Since I started opining about politics four years ago, I've worked hard not to be a mindless hack. For me, that's meant trying to adhere to a few principles, and to analyze accordingly: If that meant Democrats ended up on the wrong side of the analysis, fine. If (less frequently) Republicans ended up on the right side, well, that was OK too. The important thing was to eschew tribalism and be intellectually honest. And if a few liberal friends rolled their eyes at me when I struggled with whether Barack Obama deserved my vote, I could live with that.
Then Tuesday happened.
And then George Will explained that the only reason the nation might re-elect Obama is race: We don't want a black man not to succeed. As though the president hadn't actually lost electoral support because of his skin tone. It was amazingly patronizing, and it had the side benefit of letting Will avoid analyzing other reasons the electorate might not want to see Republicans in the White House, or confronting the idea that George W. Bush really damaged the GOP brand that badly.
And then, on Facebook, I witnessed an acquaintance muse that the only reason Obama is still alive is because (presumably politically correct?) would-be assassins didn't want to be responsible for killing the nation's first black president. (Those comments, thankfully, were later deleted.) As though President Obama doesn't actually face an unprecedented number of personal threats each day. As though white guilt is the only force behind Obama's success.

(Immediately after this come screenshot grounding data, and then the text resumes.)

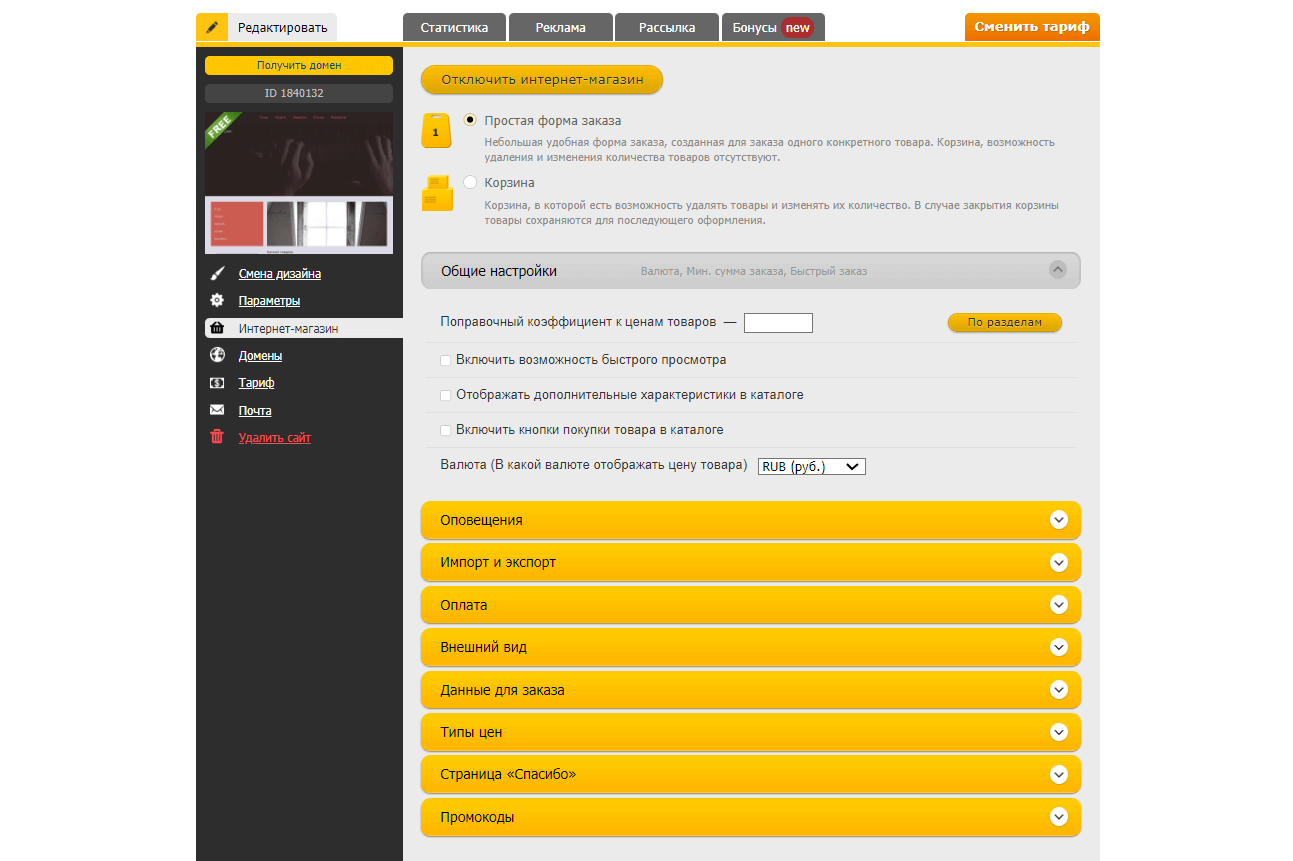Click the globe icon beside Домены
The width and height of the screenshot is (1293, 861).
(217, 355)
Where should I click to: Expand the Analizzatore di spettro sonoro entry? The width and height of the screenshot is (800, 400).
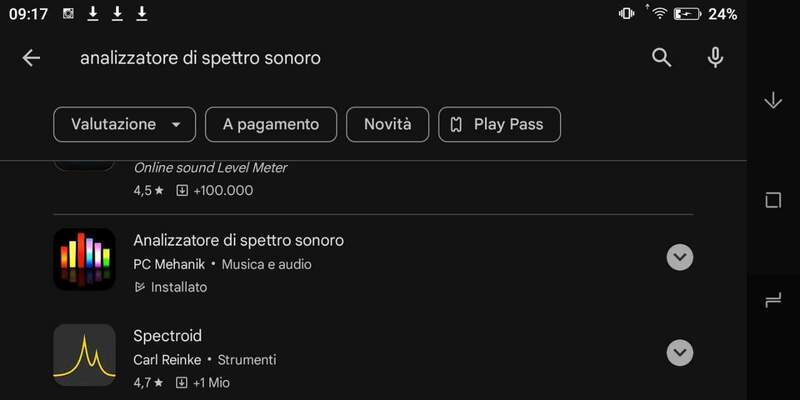tap(679, 258)
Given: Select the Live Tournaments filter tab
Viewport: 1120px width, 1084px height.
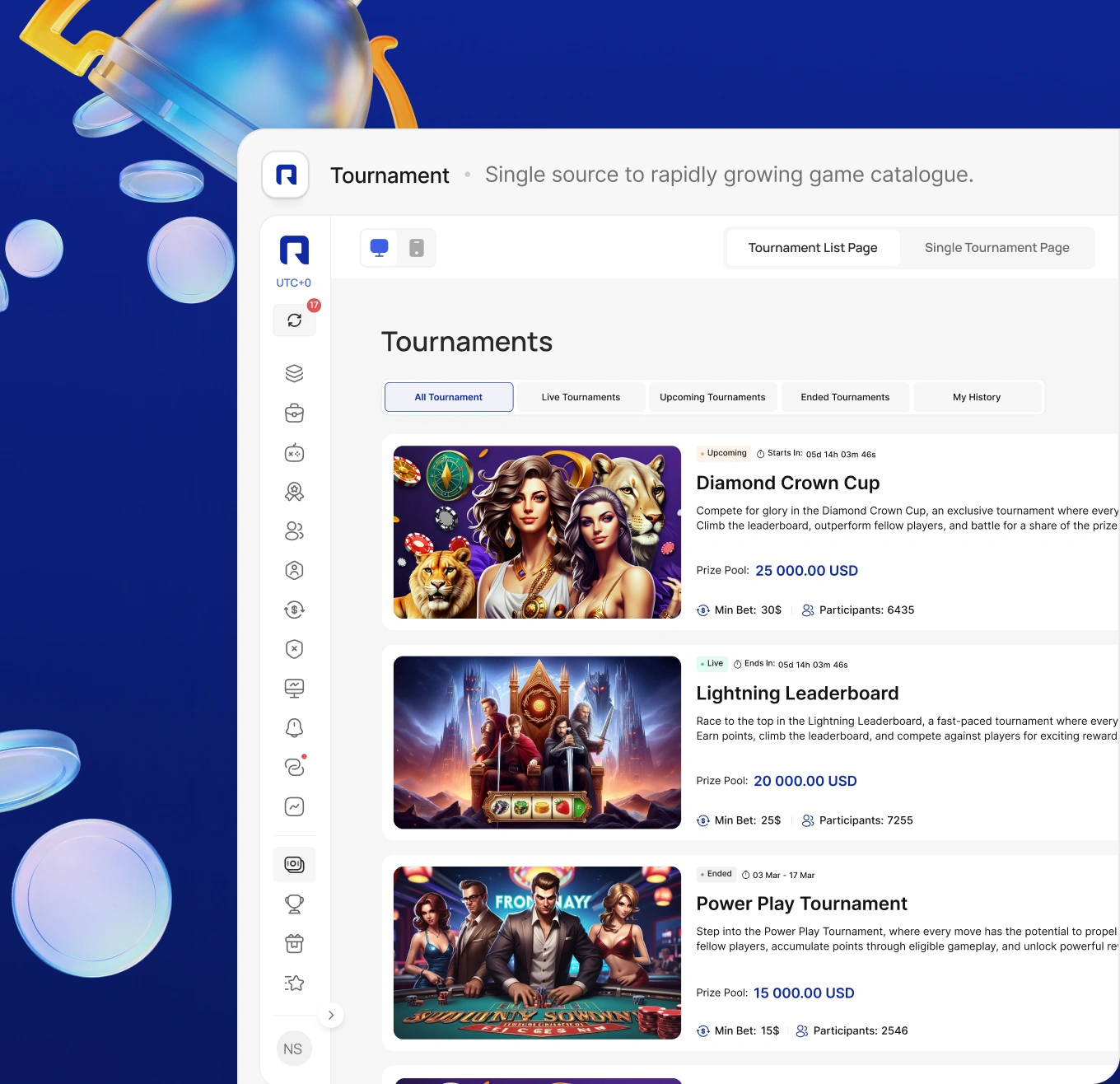Looking at the screenshot, I should pyautogui.click(x=581, y=397).
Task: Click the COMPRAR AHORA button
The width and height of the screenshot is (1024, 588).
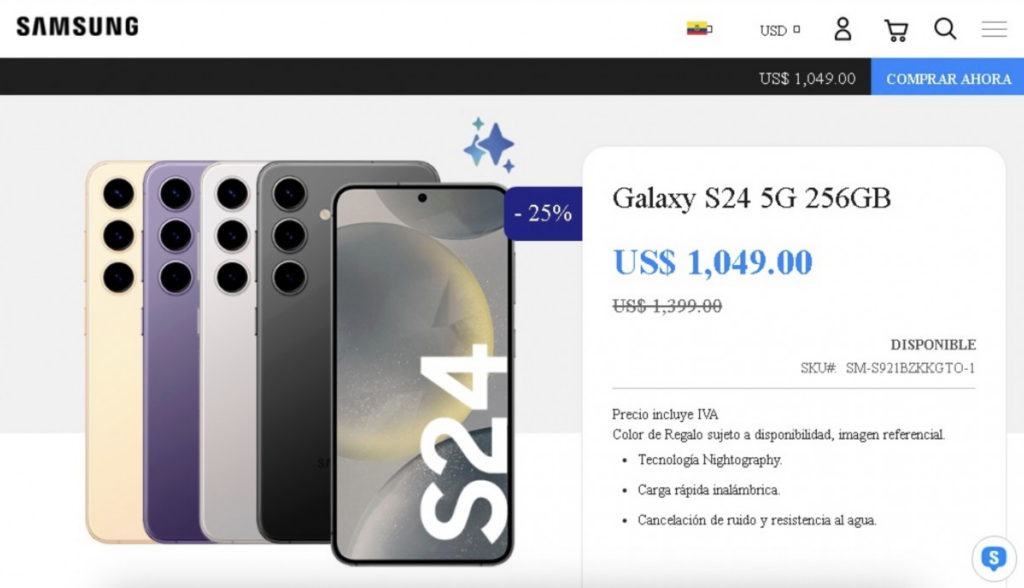Action: click(948, 76)
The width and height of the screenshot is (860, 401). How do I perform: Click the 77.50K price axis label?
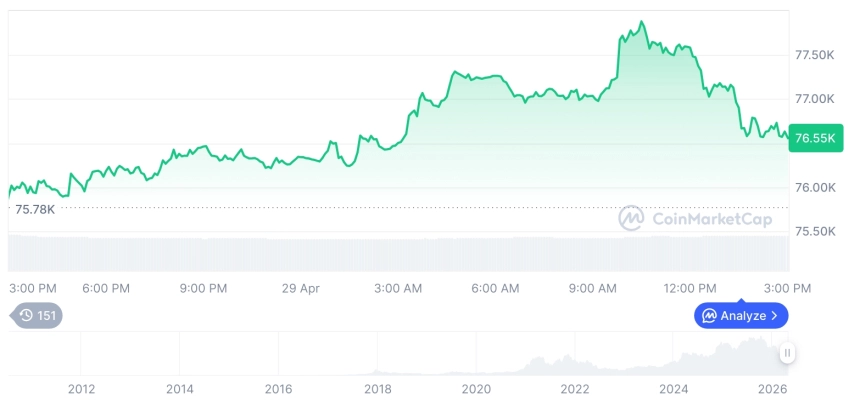(814, 54)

And then, on Twitter, The Daily Caller, and Fox News, I watched the Republican establishment try to characterize a five-year-old speech by President Obama as somehow showing his "real," anti-white racism. (It didn't.) We watched anchors on Fox News tried to assess the president's "authentic" accent, as though he'd been shucking-and-jiving in front of a black audience. We watched, basically, as the GOP tried again to scare white voters with a niggerized cariacature of the president.
And, when asked what evidence for that cariacature was contained in the president's actual, four-year record of governance, conservatives were mostly silent. Except to warn we'd find out about the "real" Obama in his second term.
And I gained clarity.
There are good reasons to criticize President Obama. There are good, conservative reasons to criticize President Obama--if you really believe in limited government, ending or reducing the entitlement state, in lower taxes, there are good, principled reasons to oppose the president.
But the GOP establishment isn't betting on those reasons to carry the day. They're hoping to terrorize voters with trumped-up racial fearmongering.
And I don't want them to win.
I don't want people who buy this stuff to be on the winning side. I don't want people who sell this stuff to be on the winning side. I don't want Hannity and Carlson or any of the Breitbart crew to taste the champagne on on election night. I want them to lose, I want them to lose badly, I want them to be humiliated, because as bad as the last decade has been in this country, it's worse yet if a final, desperate roll of the Southern Strategy dice proves successful.
I don't like this side of myself. I want to be too rational to give into base tribalism. But more than that, I don't want them to win. So thanks, Tucker. Thanks, Hannity. Thanks, Drudge. You've given me clarity I didn't have before. I unambiguously want President Obama to win re-election. We'll deal with the fallout from that later.